The case is Roquette Freres SA v. Solazyme Inc., 14-cv-01442, U.S. District Court, District of Delaware (Wilmington). https://www.pacermonitor.com/public/case/5370069/Roquette_Freres_SA_v_So...

California Court of Appeal Third Appellate District
California Courts Affirms Attorneys' Fees for Defendants

As a reminder that attorneys’ fees can be awarded to a defendant under the uniform trade secrets act, where a misappropriation claim is brought in bad faith, a California appellate court, in an unpublished opinion, affirmed such an award on May 13, 2014. The attorney's fees were the sole issue on appeal in a case that had proceeded through two trials, and dates back to 2007. In the second trial, the court awarded defendants attorneys fees and a "lodestar" multiplier of 1.33 even though attorney Peter Scott agreed to represent defendants free of charge in order to settle a malpractice claim by defendants.

Central Division, County of Los Angeles, Superior Court of the State of California
Still Fighting over Dolls: MGA Refiles its Claim Against Mattel in Cal. State Court, Claiming UTSA Violation

In the latest chapter of this saga, MGA Entertainment filed a $1 billion suit against Mattel in a California state court claiming that Mattel engaged in willful and deceptive business practices regarding the Bratz line of dolls. The complaint alleges that for over fifteen years, Mattel employees snuck into trade shows in order to steal advertising lists, price lists and new product concepts.

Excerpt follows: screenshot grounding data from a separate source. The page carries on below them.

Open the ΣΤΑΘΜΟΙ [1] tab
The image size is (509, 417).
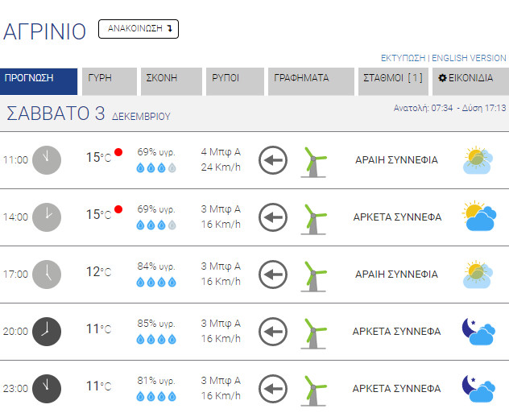(x=393, y=81)
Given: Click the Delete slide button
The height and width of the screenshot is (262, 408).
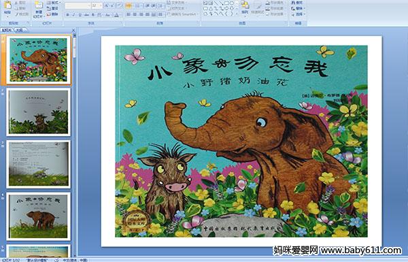Looking at the screenshot, I should [53, 14].
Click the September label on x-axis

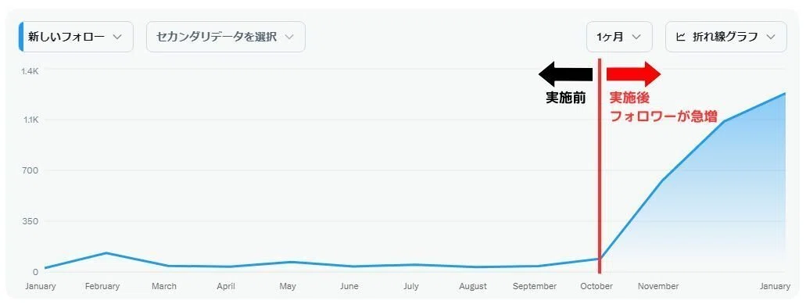pos(535,287)
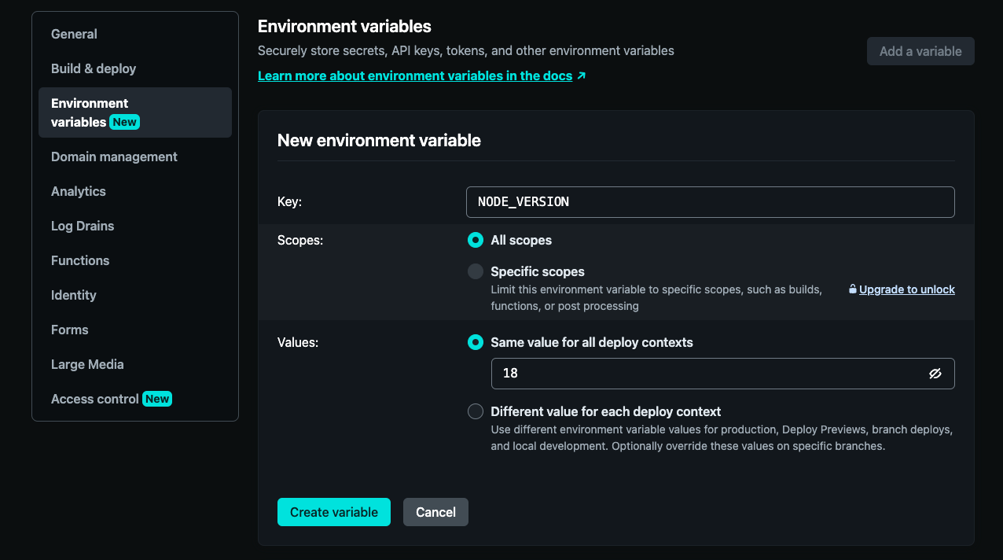Switch to Domain management settings
Image resolution: width=1003 pixels, height=560 pixels.
pos(114,157)

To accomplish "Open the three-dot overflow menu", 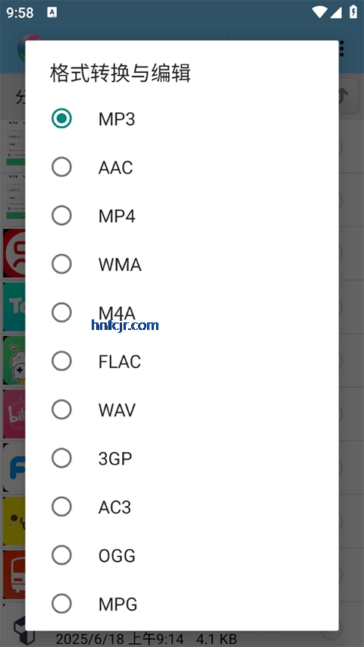I will click(341, 49).
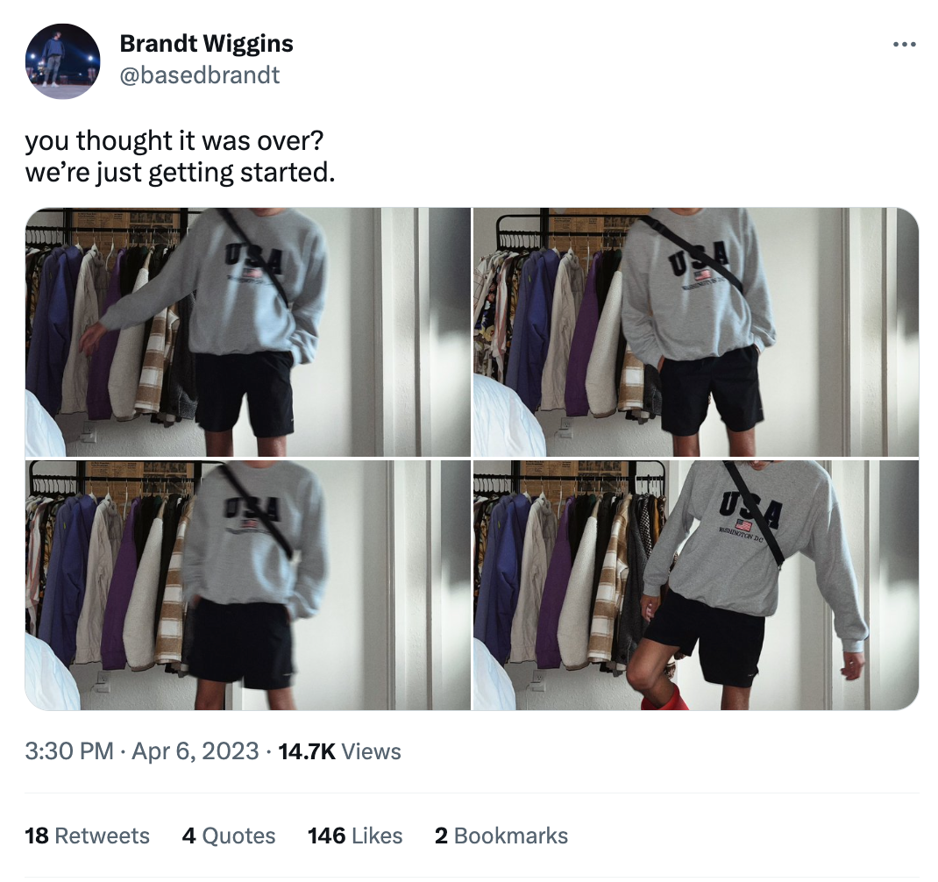Open the top-left outfit photo
The height and width of the screenshot is (882, 938).
point(248,332)
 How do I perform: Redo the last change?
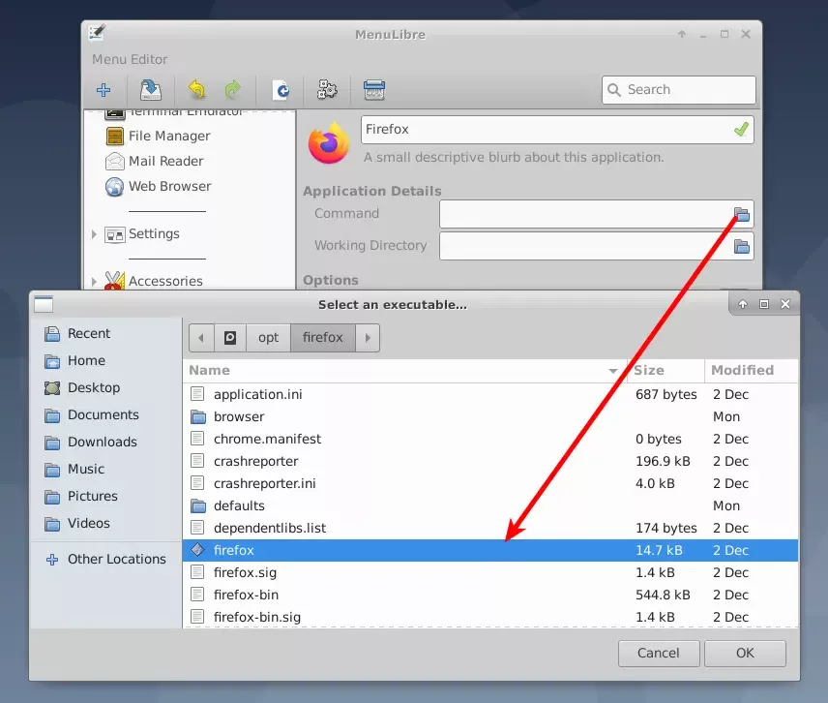232,90
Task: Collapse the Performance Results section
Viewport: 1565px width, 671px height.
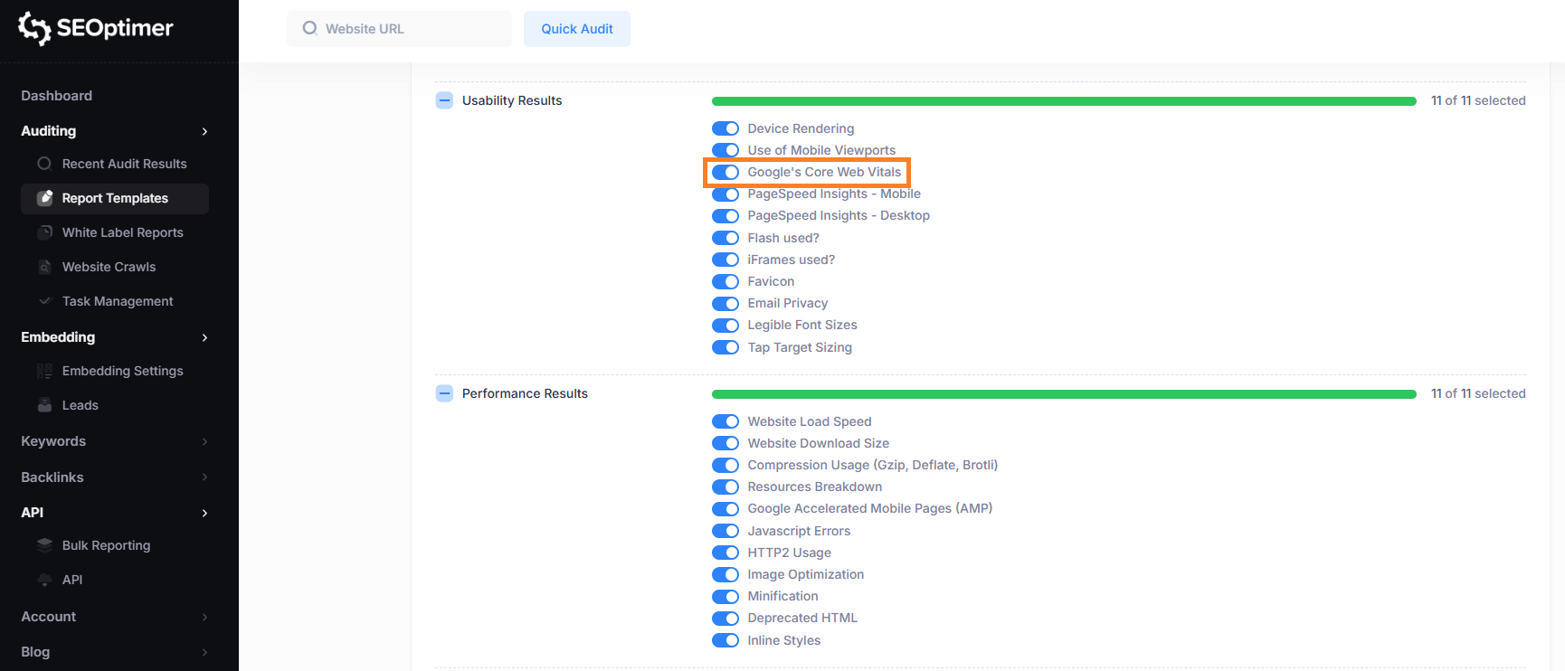Action: 444,393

One year ago, a Ninth Circuit panel threw out a $170 million jury award in favor of MGA on grounds that MGA's counterclaim was not properly before that jury; the Ninth Circuit left the door open for MGA to refile.

N.J. Super. Ct. Ch. Div.
The Employee Who Was Allowed to Compete from His Garage

This case starts with an unusual employment agreement, which allowed Felix Ferrer to operate a business called FNA out of his garage while working for his employer, SAS Stressteel. Ferrer is an experienced construction engineer who was an important sales manager for his previous employer, DYWIDAG-Systems International, with 31 years' experience, when SAS hired him in 2001.

The agreement gave Ferrer 10% of the company, a guaranteed salary and benefits, and contained a non-solicitation provision but no non-compete.

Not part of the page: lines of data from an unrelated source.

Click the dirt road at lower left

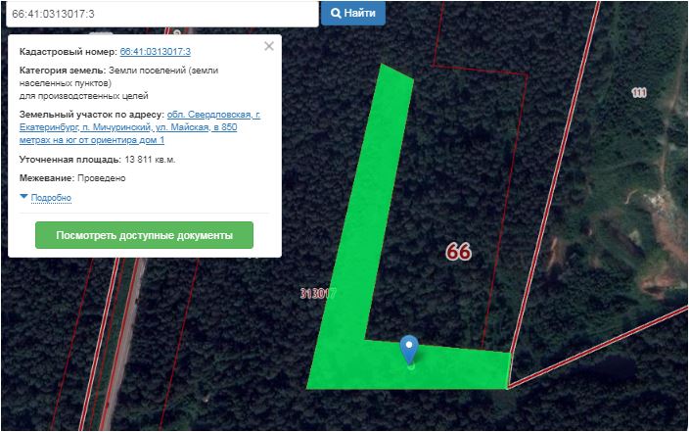coord(123,343)
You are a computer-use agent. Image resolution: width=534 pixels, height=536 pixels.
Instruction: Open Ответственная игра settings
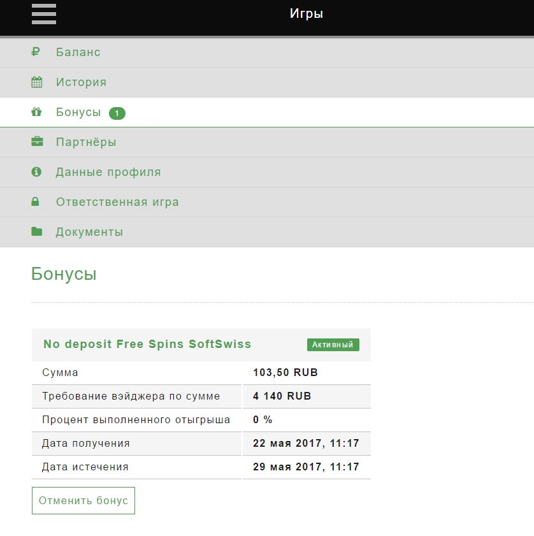click(117, 202)
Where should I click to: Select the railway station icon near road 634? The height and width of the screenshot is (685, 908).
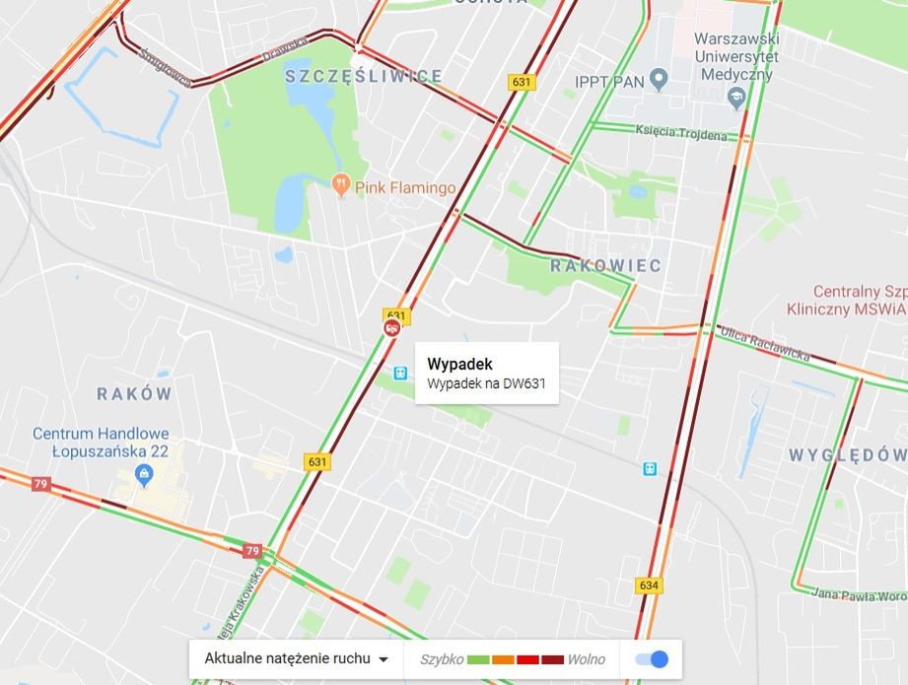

SAS did not learn until 2012 that FNA was earning over $1 million per year, that FNA was using SAS equipment and personnel, and that Ferrer also owned 40% of Retech, a major SAS customer.

SAS tried to acquire FNA but Ferrer decided instead to sell his interest in FNA and then several SAS employees joined FNA. SAS sued.

The court denied a preliminary injunction, finding no irreparable harm, but allowed the case to proceed on several issues. The case will be interesting to practitioners for two reasons: 1) the agreement allowing for competition but not solicitation presents interesting lessons and 2) the case contains a concise and well-written analysis, under New Jersey's UTSA, of the plaintiff's burden for proving misappropriation of trade secrets.

E.D. Cal.
Court Finds CUTSA Preemption Issue Must be Raised at Summary Judgment, not Motion to Dismiss

U.S. Legal Support, Inc., a provider of court reporting services, sued two of its former employees and their new employer for misappropriating its customer lists in order to set up a competing business in the area of Northern California.

In a decision that may be reviewed by the circuit court, the E.D. Cal found that defendants' motion to dismiss some claims based on the pre-emption of common law trade secrets claims by California's Uniform Trade Secrets Act (CUTSA) was premature. The court said that the question turned in part on whether plaintiffs had succeeded in showing that defendants had violated a common law property right that was based "on grounds that are qualitatively different from the grounds upon which trade secrets are considered property" (citing Bryant v. Mattel, Inc., No. CV 04–9049 DOC (RNBx), 2010 WL 3705668 at *22 (C.D. Cal. Aug. 2, 2010)). Because this was a question of fact rather than law, "[d]efendants can determine in discovery whether Plaintiff’s contentions have any merit, and when appropriate, bring a summary judgment motion as to the issue of supersession."